A year and a half later, there are plenty of humorous or frustrating anecdotes I can share with you. There are also things too sad or rage inducing for me to want to even share. But please let me be clear – My Dad is the perfect product of the patriarchy. It’s just that simple. His needs and his comfort come first at the expense of all else. This is his house and these are his rules. In his house, what he says goes and our is not to question why. Ok, even as I type these words, I have a sense that they might be misleading. He does not say these things outright. In fact, he is remarkably distant and checked out, but man, this is the unspoken agreement that my father brokered with my mother decades ago. Before they even had children and I bet. And it was handed directly to my father by his parents and it was impressed upon me and I presume my siblings with a certainty and finality that leaves me breathless at times. It can be difficult for me to put into words something so enormous, that I was taught without direct instruction or acknowledgment. It’s gonna be tricky for me to convince you (and likely others are my family and community) how profound and pervasive my training was and what the expectations in this house still are. But I can easily insist that the hardest part of my life now is how the dominance of this male figure looms for me and my daughter. And for my mother. She has tacitly enforced all of these assumptions and programing and so to some degree, I feel inclined to say, “She made her bed” because honestly, I learned the importance of my father’s position FROM HER. But it’s still heartbreaking to see how little care my father is capable of offering his wife. How easily he can disregard her medical condition, her emotional needs, even her physical presence.
So there we are. My dad is a dick. He has his kind, funny moments. He is a lot freer with his money than I ever expected him to be. But that’s about it. Most days, even his version of clam and laid back seems toxic to me. And that is mostly because of his media consumption. From 7:30 am to 10:30 pm, he listens or watches. Right-Wing talk radio. Youtube. Fox News. Law & Order SVU, Forensic Files, Court TV, Chair throwing talk shows. And all of it is at TOP VOLUME. He does not stop to think about how triggering or simply annoying this might be. Even after being told time and time again, he is confused about, for example, how a tv show about children being molested or women being murdered by their husbands is unpleasant and best and at worse, grossly inappropriate when a 6-year-old is in the room. But he wants it, so he gets it.
And the absolute worst part? I watch as my father scolds and diminishes my female child and I am both enraged on her behalf and my own. Because each chastisement and belittlement, each insistence that our needs are less important than his, are a repeat of what was offered to me at her age. It makes my blood boil.

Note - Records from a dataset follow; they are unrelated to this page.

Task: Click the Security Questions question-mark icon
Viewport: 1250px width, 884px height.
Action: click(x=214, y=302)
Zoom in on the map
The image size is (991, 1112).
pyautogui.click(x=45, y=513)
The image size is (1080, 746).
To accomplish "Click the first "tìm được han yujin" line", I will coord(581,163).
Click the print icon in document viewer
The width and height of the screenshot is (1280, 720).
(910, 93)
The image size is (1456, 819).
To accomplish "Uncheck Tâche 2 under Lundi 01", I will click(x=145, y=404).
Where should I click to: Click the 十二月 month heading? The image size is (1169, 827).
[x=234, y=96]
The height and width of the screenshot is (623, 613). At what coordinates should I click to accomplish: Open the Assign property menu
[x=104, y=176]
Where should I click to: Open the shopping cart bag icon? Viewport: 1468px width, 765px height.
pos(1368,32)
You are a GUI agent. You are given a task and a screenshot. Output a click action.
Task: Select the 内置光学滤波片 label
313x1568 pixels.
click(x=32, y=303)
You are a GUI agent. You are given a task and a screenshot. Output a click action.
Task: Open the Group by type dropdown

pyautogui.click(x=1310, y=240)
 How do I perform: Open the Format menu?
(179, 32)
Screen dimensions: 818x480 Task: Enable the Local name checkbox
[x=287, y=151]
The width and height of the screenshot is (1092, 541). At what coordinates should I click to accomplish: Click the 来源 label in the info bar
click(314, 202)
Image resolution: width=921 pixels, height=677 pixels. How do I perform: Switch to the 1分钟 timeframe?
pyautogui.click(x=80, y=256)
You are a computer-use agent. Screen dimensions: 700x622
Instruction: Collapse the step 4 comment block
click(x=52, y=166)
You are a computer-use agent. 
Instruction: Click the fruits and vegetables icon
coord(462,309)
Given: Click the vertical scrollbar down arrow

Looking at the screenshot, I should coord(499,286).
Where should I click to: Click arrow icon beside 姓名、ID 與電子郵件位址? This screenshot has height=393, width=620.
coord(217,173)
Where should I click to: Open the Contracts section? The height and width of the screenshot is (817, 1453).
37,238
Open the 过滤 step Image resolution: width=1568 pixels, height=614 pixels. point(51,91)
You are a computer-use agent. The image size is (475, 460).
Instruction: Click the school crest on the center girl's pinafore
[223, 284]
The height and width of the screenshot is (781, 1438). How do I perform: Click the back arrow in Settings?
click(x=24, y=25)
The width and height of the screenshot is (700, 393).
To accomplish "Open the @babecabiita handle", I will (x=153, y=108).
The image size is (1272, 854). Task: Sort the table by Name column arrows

When I was a teenager I hated my father. I just did. Did not have much love for my mom either honestly. I left their house with a “good fucking riddance” on my lips and thought I would never look back. And for years I stayed away for everything but major holidays. More years passed. Feelings were tempered. At some point, I returned home and everything seemed so quaint and kind that I thoroughly second-guessed my own experience. God, I was an angry teen. What the fuck had my problem been anyway? I told myself that the most significant difference was that my dad had retired and “gotten nice”. By the time I was in my mid-30s, I had forgotten my anger and told myself it had all been in my head.
Now, a year and a half later, I am completely blown away by how on point I had been as a young woman, how justified my anger had been. In the 90s, I did not have the literal or emotional vocabulary to express what they had done to me. I do now. I don’t want this blog to be a place where I only talk about how difficult my life has become or how much I hate my dad, but I am pretty sure I am not gonna be able to keep it all to myself.
It’s the thing that will probably keep me from telling my friends and family about this record. We shall see.